WHAT YOU ARE ASKED TO DO => Lay out all the records below as a Markdown table with two columns, Row and Line, giving each line its own numbered row and skipping any blank lines. Leave out the pictures.

━━━━

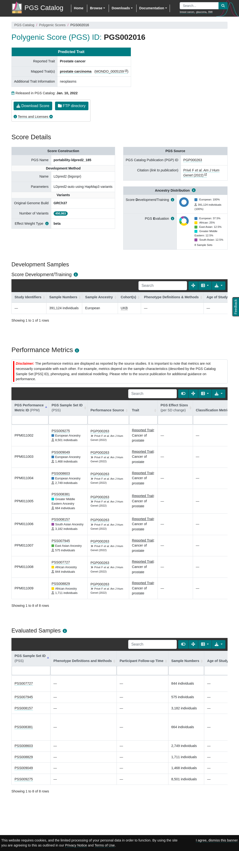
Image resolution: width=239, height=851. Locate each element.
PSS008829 (60, 584)
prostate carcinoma (76, 71)
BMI (210, 12)
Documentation (151, 8)
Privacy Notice (76, 845)
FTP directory (72, 106)
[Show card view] (183, 393)
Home (78, 8)
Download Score (32, 106)
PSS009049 (60, 452)
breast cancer (187, 12)
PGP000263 (192, 160)
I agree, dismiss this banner (217, 840)
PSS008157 (60, 519)
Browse (96, 8)
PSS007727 (60, 562)
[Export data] (219, 285)
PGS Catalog (24, 25)
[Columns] (205, 285)
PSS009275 (60, 431)
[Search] (162, 285)
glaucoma (201, 12)
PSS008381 (60, 494)
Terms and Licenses (33, 117)
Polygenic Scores (52, 25)
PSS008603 (60, 473)
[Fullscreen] (193, 285)
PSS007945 (60, 541)
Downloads (121, 8)
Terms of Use (105, 845)
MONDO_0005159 (110, 71)
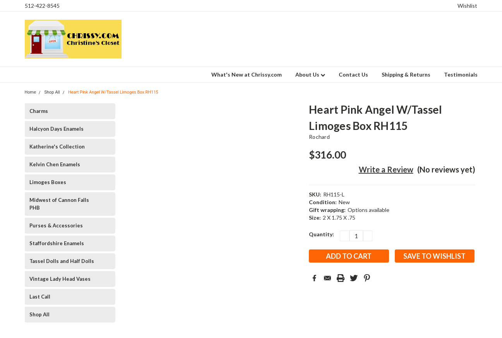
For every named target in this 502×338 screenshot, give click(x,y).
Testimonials (461, 74)
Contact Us (353, 74)
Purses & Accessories (56, 225)
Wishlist (467, 5)
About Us (310, 74)
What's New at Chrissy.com (246, 74)
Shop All (39, 314)
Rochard (319, 136)
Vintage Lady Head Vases (60, 279)
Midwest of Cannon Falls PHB (59, 204)
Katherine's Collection (57, 146)
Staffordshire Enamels (56, 243)
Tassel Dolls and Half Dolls (61, 261)
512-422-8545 (42, 5)
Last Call (39, 297)
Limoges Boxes (47, 182)
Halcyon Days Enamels (56, 129)
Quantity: (321, 234)
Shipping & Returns (406, 74)
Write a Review (386, 169)
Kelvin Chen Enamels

━━━━

TASK SOLUTION =>
| Row | Line |
|---|---|
| 1 | Image resolution: width=239, height=851. Locate each element. |
| 2 | PSS008829 (60, 584) |
| 3 | prostate carcinoma (76, 71) |
| 4 | BMI (210, 12) |
| 5 | Documentation (151, 8) |
| 6 | Privacy Notice (76, 845) |
| 7 | FTP directory (72, 106) |
| 8 | [Show card view] (183, 393) |
| 9 | Home (78, 8) |
| 10 | Download Score (32, 106) |
| 11 | PSS009049 (60, 452) |
| 12 | breast cancer (187, 12) |
| 13 | PGP000263 (192, 160) |
| 14 | I agree, dismiss this banner (217, 840) |
| 15 | PSS008157 (60, 519) |
| 16 | Browse (96, 8) |
| 17 | PSS007727 (60, 562) |
| 18 | [Export data] (219, 285) |
| 19 | PGS Catalog (24, 25) |
| 20 | [Columns] (205, 285) |
| 21 | PSS009275 (60, 431) |
| 22 | [Search] (162, 285) |
| 23 | glaucoma (201, 12) |
| 24 | PSS008381 (60, 494) |
| 25 | Terms and Licenses (33, 117) |
| 26 | Polygenic Scores (52, 25) |
| 27 | PSS008603 (60, 473) |
| 28 | [Fullscreen] (193, 285) |
| 29 | PSS007945 (60, 541) |
| 30 | Downloads (121, 8) |
| 31 | Terms of Use (105, 845) |
| 32 | MONDO_0005159 (110, 71) |
| 33 | For every named target in this 502×338 screenshot, give click(x,y). |
| 34 | Testimonials (461, 74) |
| 35 | Contact Us (353, 74) |
| 36 | Purses & Accessories (56, 225) |
| 37 | Wishlist (467, 5) |
| 38 | About Us (310, 74) |
| 39 | What's New at Chrissy.com (246, 74) |
| 40 | Shop All (39, 314) |
| 41 | Rochard (319, 136) |
| 42 | Vintage Lady Head Vases (60, 279) |
| 43 | Midwest of Cannon Falls PHB (59, 204) |
| 44 | Katherine's Collection (57, 146) |
| 45 | Staffordshire Enamels (56, 243) |
| 46 | Tassel Dolls and Half Dolls (61, 261) |
| 47 | 512-422-8545 (42, 5) |
| 48 | Last Call (39, 297) |
| 49 | Limoges Boxes (47, 182) |
| 50 | Halcyon Days Enamels (56, 129) |
| 51 | Quantity: (321, 234) |
| 52 | Shipping & Returns (406, 74) |
| 53 | Write a Review (386, 169) |
| 54 | Kelvin Chen Enamels |